Exercise prompt:
Transcribe every line of the material below exactly, leaving out the pictures.

Records shown:
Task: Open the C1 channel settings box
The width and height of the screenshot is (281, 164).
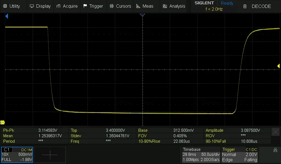Action: (17, 155)
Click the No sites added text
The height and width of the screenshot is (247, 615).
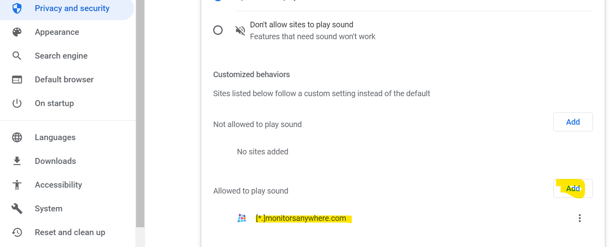262,151
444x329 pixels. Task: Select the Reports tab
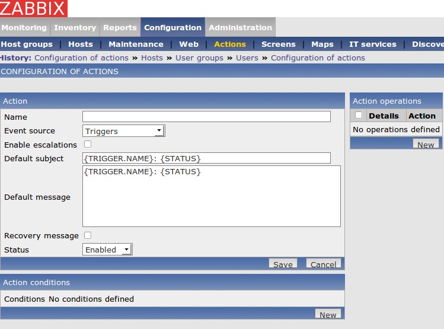point(120,28)
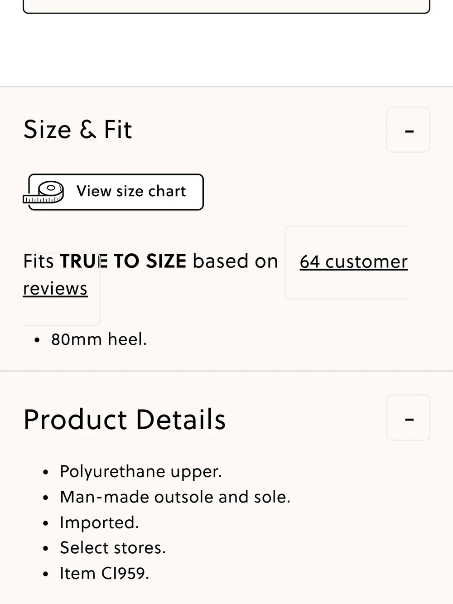453x604 pixels.
Task: Click the TRUE TO SIZE text
Action: point(123,261)
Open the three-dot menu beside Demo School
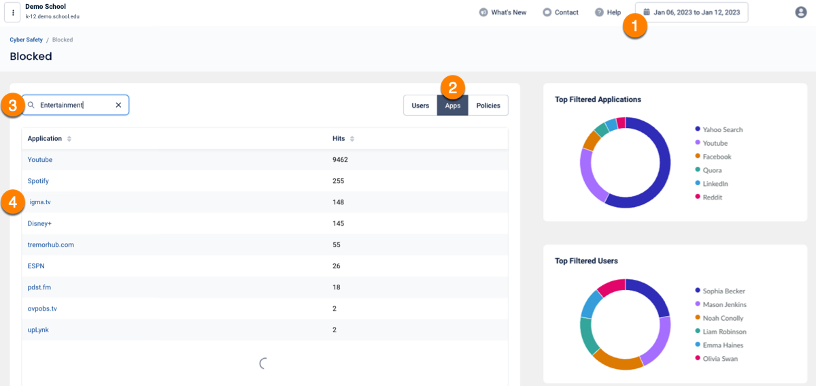Screen dimensions: 816x386 coord(13,12)
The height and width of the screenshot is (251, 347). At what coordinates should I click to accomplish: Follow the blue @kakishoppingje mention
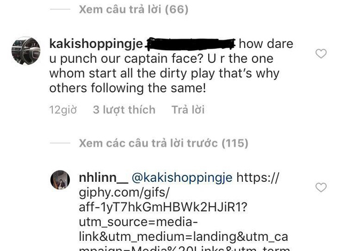coord(182,178)
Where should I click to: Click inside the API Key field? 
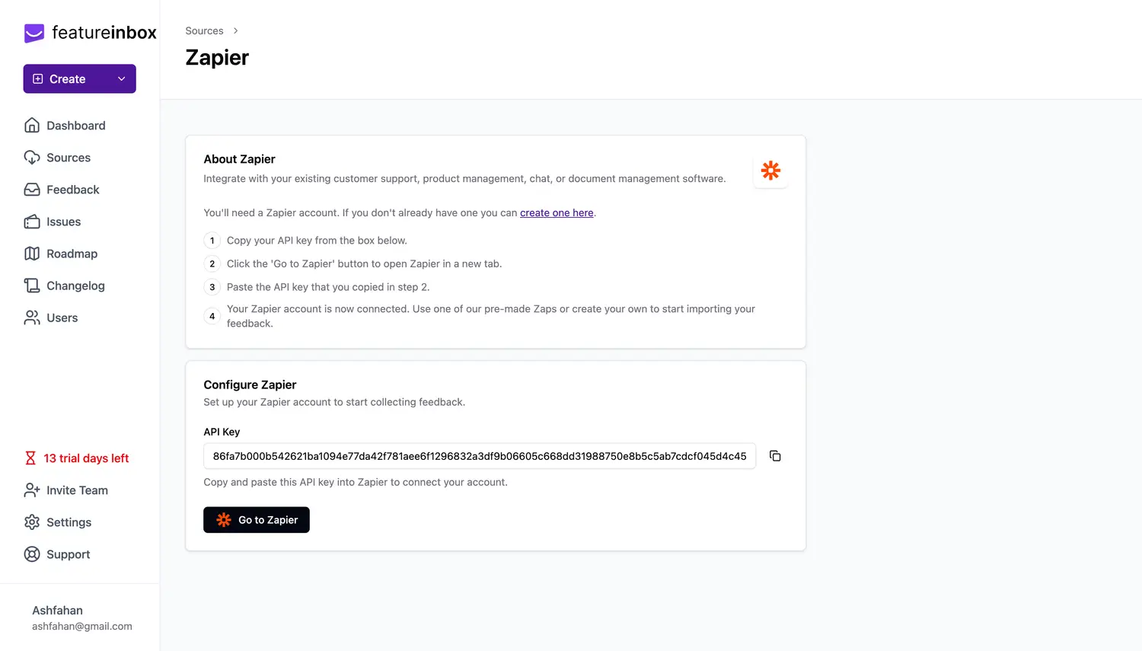tap(479, 456)
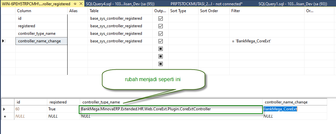The image size is (336, 134).
Task: Select criteria row using the arrow indicator
Action: tap(3, 41)
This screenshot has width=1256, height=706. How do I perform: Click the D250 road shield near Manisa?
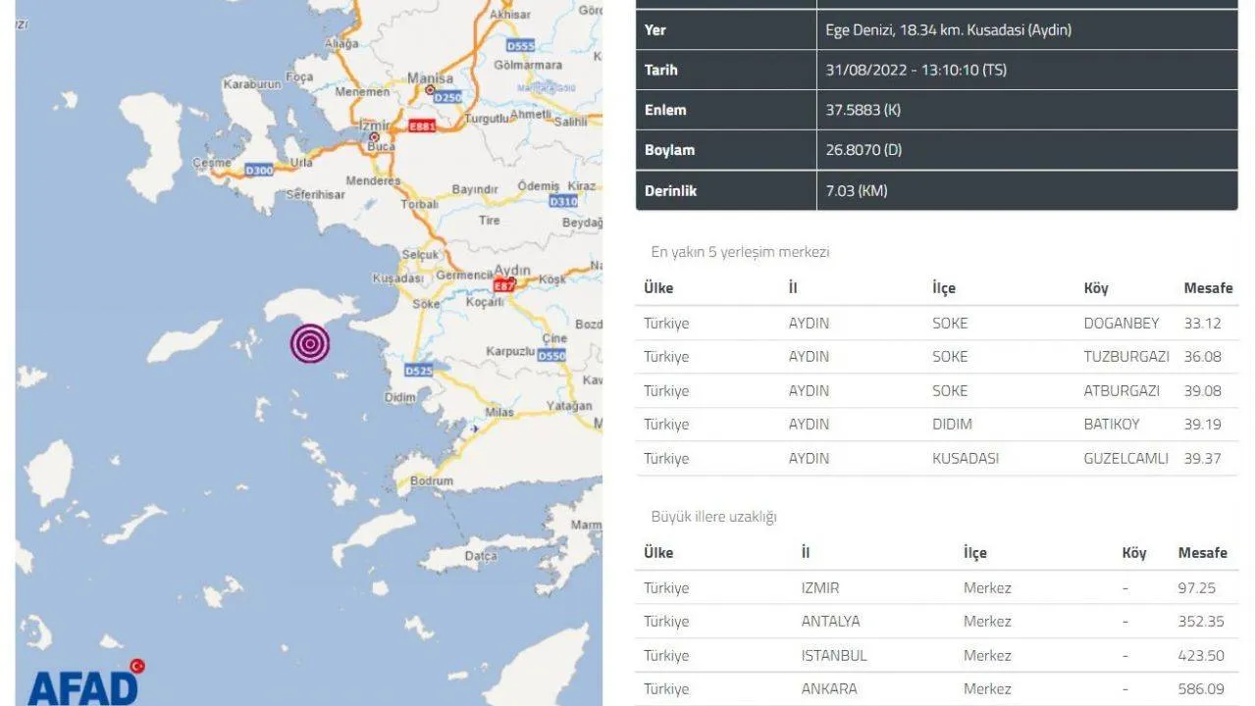[x=447, y=97]
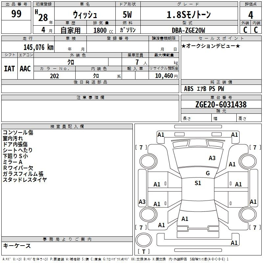Image resolution: width=263 pixels, height=263 pixels.
Task: Click model type DBA-ZGE20W
Action: (x=188, y=30)
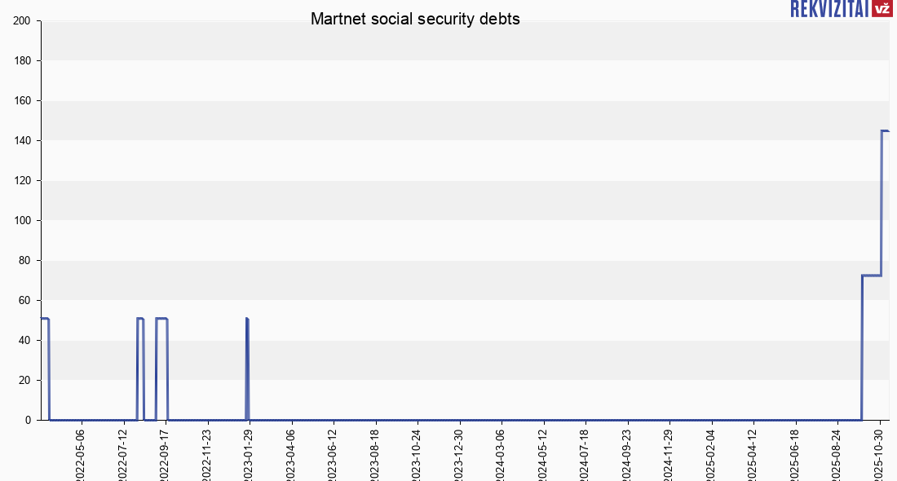897x481 pixels.
Task: Click the 100 y-axis label
Action: tap(22, 221)
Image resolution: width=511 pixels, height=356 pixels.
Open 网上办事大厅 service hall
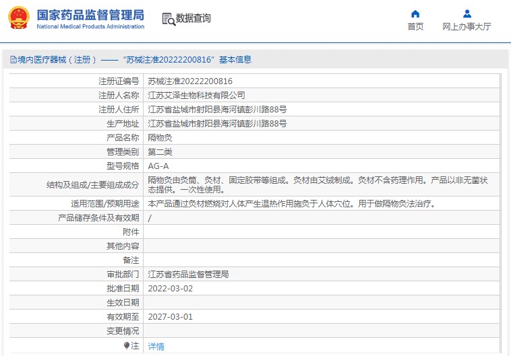click(x=467, y=27)
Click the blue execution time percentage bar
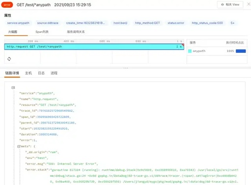 pyautogui.click(x=241, y=51)
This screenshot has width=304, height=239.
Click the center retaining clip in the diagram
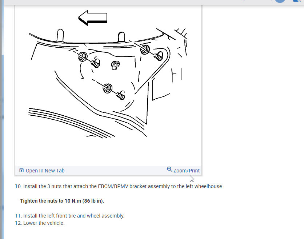pos(115,65)
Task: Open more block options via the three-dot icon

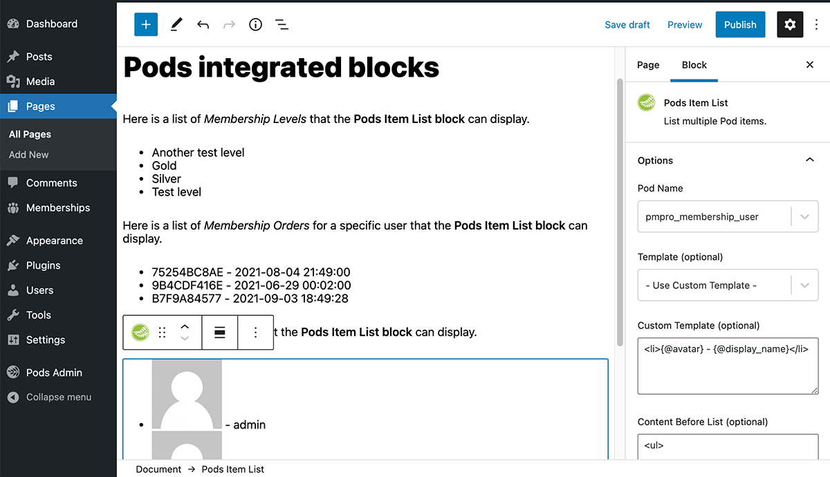Action: click(256, 332)
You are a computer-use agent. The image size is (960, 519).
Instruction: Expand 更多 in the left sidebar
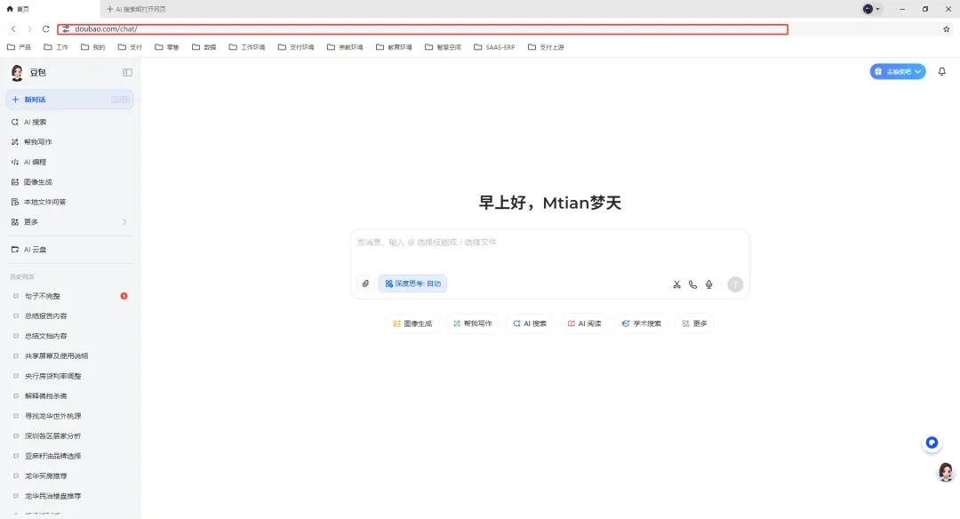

Reply to the task:
Task: Open the C1 channel settings box
The width and height of the screenshot is (281, 164).
Action: (17, 155)
Click the No sites added text
The height and width of the screenshot is (247, 615).
262,151
444x329 pixels. Task: Select the Reports tab
point(120,28)
453x604 pixels.
Task: Click the TRUE TO SIZE text
Action: point(123,261)
Open the three-dot menu beside Demo School
Screen dimensions: 816x386 coord(13,12)
The height and width of the screenshot is (251, 347). At what coordinates should I click to accomplish: Follow the blue @kakishoppingje mention
coord(182,178)
Where should I click to: Click inside the API Key field? 
tap(479, 456)
The image size is (336, 134).
Task: Select criteria row using the arrow indicator
Action: tap(3, 41)
This screenshot has width=1256, height=706. How do I perform: Click the D250 road shield near Manisa?
[x=447, y=97]
Image resolution: width=263 pixels, height=263 pixels.
Task: Click model type DBA-ZGE20W
Action: (x=188, y=30)
897x481 pixels.
Task: Click the 100 y-axis label
Action: tap(22, 221)
Image resolution: width=511 pixels, height=356 pixels.
Open 网上办事大厅 service hall
click(x=467, y=27)
Click the blue execution time percentage bar
 pyautogui.click(x=241, y=51)
This screenshot has width=304, height=239.
Click the center retaining clip in the diagram
pos(115,65)
Task: Open more block options via the three-dot icon

Action: click(256, 332)
You are a computer-use agent. The image size is (960, 519).
Instruction: Expand 更多 in the left sidebar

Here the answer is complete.